Valió la pena. Cien años de soledad no solo es importante porque ha vendido más de cincuenta millones de ejemplares y porque Netflix le hizo una serie. Lo que logró Gabo fue convertir en una frase tejida con hilos de oro la máxima de Tolstoi: para ser universal debes retratar a tu aldea. Y, a partir de ese momento, Aracataca, la región encantada y olvidada del Magdalena, ubicada al pie de la Sierra Nevada de Santa Marta, se convirtió en la capital del mundo mágico y los grandes críticos arqueaban las cejas y afirmaban que era una metáfora de Latinoamérica cuando Gabo lo único que hizo fue soltar los recuerdos que tenía desde niño de una casa grande, de una abuela que le contaba historias de fantasmas y lo convirtió en un niño olvidadizo, de un abuelo que era coronel y él amaba más que su vida.

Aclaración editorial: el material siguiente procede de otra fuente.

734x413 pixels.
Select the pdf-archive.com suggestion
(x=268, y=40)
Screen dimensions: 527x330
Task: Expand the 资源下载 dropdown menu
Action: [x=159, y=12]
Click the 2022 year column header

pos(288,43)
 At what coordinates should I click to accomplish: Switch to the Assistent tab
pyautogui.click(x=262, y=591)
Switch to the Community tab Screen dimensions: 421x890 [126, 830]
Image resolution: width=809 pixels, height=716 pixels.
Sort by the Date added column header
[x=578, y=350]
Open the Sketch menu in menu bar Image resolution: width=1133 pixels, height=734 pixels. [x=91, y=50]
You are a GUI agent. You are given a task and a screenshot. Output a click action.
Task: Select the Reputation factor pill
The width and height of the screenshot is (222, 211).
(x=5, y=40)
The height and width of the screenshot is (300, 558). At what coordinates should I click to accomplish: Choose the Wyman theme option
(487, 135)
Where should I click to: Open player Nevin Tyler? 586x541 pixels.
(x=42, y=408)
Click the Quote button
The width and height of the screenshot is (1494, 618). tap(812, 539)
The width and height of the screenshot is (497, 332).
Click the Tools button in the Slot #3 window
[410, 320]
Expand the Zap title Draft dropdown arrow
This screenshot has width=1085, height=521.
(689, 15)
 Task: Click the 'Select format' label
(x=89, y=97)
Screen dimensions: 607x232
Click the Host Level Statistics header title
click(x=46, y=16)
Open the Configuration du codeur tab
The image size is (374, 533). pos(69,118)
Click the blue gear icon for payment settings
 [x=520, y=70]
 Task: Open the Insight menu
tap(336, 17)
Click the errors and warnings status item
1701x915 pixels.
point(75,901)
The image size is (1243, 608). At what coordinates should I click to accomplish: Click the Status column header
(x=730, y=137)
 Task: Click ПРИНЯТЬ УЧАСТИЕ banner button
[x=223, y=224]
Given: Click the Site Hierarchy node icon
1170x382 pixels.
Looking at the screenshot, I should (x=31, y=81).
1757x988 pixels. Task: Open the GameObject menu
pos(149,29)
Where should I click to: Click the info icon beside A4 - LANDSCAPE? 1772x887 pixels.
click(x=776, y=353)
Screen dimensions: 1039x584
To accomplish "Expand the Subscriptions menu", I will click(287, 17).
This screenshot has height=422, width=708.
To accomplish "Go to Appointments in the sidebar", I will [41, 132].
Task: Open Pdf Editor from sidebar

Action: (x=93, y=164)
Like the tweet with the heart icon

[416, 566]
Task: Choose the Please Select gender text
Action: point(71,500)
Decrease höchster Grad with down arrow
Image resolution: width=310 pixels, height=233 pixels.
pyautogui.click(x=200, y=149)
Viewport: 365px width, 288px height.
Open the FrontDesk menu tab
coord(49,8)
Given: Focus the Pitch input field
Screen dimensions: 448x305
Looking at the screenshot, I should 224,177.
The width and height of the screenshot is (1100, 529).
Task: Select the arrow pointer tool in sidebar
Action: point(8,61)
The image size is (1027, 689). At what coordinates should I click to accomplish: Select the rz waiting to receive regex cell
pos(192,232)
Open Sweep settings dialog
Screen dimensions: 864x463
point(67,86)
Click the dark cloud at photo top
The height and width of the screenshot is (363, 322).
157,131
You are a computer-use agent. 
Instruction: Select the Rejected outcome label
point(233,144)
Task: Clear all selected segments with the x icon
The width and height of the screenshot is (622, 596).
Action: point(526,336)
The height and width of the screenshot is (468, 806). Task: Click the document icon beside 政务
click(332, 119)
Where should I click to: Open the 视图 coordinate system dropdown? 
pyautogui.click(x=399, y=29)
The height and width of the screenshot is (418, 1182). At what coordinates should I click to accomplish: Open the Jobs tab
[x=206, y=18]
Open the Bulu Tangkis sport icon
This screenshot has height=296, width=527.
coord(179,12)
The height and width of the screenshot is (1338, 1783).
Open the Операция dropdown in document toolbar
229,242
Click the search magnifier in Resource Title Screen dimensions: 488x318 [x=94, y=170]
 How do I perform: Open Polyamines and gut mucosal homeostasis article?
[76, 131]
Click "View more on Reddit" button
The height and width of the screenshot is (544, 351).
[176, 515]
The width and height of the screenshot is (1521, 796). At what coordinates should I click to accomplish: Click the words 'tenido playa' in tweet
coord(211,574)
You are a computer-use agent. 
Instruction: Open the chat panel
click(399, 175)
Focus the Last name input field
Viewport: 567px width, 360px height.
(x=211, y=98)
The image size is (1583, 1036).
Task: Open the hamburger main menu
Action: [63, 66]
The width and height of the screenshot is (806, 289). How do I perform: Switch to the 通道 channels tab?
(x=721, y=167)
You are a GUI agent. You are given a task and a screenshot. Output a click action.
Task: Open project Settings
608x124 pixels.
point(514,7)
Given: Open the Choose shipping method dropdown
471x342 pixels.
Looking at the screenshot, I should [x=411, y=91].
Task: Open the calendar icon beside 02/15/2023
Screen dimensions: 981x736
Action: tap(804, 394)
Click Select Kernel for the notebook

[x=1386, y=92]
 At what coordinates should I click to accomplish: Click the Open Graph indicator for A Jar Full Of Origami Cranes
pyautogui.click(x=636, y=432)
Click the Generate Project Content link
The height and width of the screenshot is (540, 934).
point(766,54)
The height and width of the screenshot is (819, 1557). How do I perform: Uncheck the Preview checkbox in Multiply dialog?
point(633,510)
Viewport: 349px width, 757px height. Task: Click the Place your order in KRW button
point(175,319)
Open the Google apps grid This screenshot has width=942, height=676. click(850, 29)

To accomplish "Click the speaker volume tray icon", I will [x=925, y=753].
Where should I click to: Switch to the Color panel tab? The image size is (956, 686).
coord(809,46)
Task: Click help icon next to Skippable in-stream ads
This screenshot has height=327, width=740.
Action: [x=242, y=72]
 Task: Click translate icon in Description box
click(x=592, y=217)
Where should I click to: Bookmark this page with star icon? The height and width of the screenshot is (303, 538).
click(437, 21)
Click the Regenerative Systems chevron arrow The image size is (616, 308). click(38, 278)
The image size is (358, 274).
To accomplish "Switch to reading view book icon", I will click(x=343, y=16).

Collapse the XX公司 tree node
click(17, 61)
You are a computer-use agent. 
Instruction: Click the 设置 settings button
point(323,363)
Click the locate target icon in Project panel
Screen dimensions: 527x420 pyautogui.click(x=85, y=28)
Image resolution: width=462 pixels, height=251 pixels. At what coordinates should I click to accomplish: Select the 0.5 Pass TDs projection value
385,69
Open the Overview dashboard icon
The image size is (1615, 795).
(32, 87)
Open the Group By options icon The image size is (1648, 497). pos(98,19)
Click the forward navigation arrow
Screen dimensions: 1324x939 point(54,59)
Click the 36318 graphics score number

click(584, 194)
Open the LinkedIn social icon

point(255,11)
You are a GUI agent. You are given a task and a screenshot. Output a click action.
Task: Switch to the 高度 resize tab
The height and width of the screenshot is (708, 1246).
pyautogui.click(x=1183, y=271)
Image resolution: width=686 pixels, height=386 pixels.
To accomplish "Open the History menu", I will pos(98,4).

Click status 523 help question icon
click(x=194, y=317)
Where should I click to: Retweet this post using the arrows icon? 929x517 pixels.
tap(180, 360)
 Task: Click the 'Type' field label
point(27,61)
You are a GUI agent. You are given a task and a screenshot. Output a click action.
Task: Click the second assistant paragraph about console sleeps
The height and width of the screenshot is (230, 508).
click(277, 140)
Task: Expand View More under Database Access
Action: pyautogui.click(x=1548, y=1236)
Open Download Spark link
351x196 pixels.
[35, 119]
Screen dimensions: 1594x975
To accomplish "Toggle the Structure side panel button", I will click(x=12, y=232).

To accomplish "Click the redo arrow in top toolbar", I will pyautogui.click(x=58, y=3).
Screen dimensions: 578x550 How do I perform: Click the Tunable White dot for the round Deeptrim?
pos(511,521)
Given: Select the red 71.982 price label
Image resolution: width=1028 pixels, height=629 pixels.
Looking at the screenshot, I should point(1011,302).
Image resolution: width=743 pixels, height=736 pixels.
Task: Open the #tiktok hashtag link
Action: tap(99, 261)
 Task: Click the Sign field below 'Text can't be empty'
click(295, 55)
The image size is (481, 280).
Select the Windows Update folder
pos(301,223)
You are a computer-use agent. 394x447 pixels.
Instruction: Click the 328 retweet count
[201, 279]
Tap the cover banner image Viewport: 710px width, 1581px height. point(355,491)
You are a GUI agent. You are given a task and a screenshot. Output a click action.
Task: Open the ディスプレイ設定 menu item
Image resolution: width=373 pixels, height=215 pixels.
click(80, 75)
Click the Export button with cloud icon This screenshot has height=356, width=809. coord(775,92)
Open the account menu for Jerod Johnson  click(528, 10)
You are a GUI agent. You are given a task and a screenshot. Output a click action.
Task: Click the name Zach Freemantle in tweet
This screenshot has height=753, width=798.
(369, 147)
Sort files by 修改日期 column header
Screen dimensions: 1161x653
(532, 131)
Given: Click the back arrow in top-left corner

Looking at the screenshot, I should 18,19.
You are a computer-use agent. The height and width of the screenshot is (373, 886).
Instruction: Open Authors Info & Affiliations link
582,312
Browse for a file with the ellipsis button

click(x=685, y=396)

Y entonces vendría la gloria. García Márquez se convirtió en una de las personas más famosas del mundo y aún así, en ese periodo que va desde 1970 a 1985, pudo construir tres de sus obras más sólidas, Crónica de una muerte anunciada, un relato que le rondaba en la cabeza desde los años cincuenta y en donde vierte todas sus tácticas periodísticas a la hora de narrar, hizo la gran novela de amor, El amor en los tiempos del cólera, que, durante la pandemia fue el libro más vendido en los Estados Unidos y cerró ese ciclo con una obra monumental y completamente infravalorada, El general en su laberinto, donde muestra con precisión de cronista el último viaje de Bolívar, traicionado por los anquilosados bogotanos y, como un náufrago, arrastrándose por la enfermedad y la traición hasta Santa Marta donde moriría, de manera infame, en una casa que ni siquiera era suya a los 47 años.
No hay un libro que condense más la soledad del poder. En el año 2013, History Chanell hizo un concurso donde la gente votó. Les preguntaba que quien había sido el colombiano más importante. El ganador fue Álvaro Uribe Vélez, quien actualmente está compareciendo en un juicio por los delitos de manipulación de testigos. Gabo fue segundo. Sus amigos confirman que la niebla del olvido ya lo dominaba por completo así que ni se enteró. Igual tampoco le hubiera extrañado. Como a Bolívar, de Colombia lo echaron, justo un año antes de ganar el nobel, después de descubrir que existía un plan para matarlo. Cuando murió, en 2014, la senadora María Fernanda Cabal afirmó que se estaba quemando en el infierno junto con su amigo Fidel Castro. No nos cabe duda de que fue el Gran Colombiano. No tanto por su obra, sino por su capacidad de darle gloria a un país cuyo establecimiento nunca se sintió cómodo con lo que para ellos era un “costeño demasiado estridente”.
Todas esas culpas podrán lavarse este 2 y 3 de agosto en Aracataca. Celebren con nosotros, no solo a Gabo, sino a la tierra donde nació y que nos permitió disfrutar de que el escritor más universal del último siglo sea colombiano.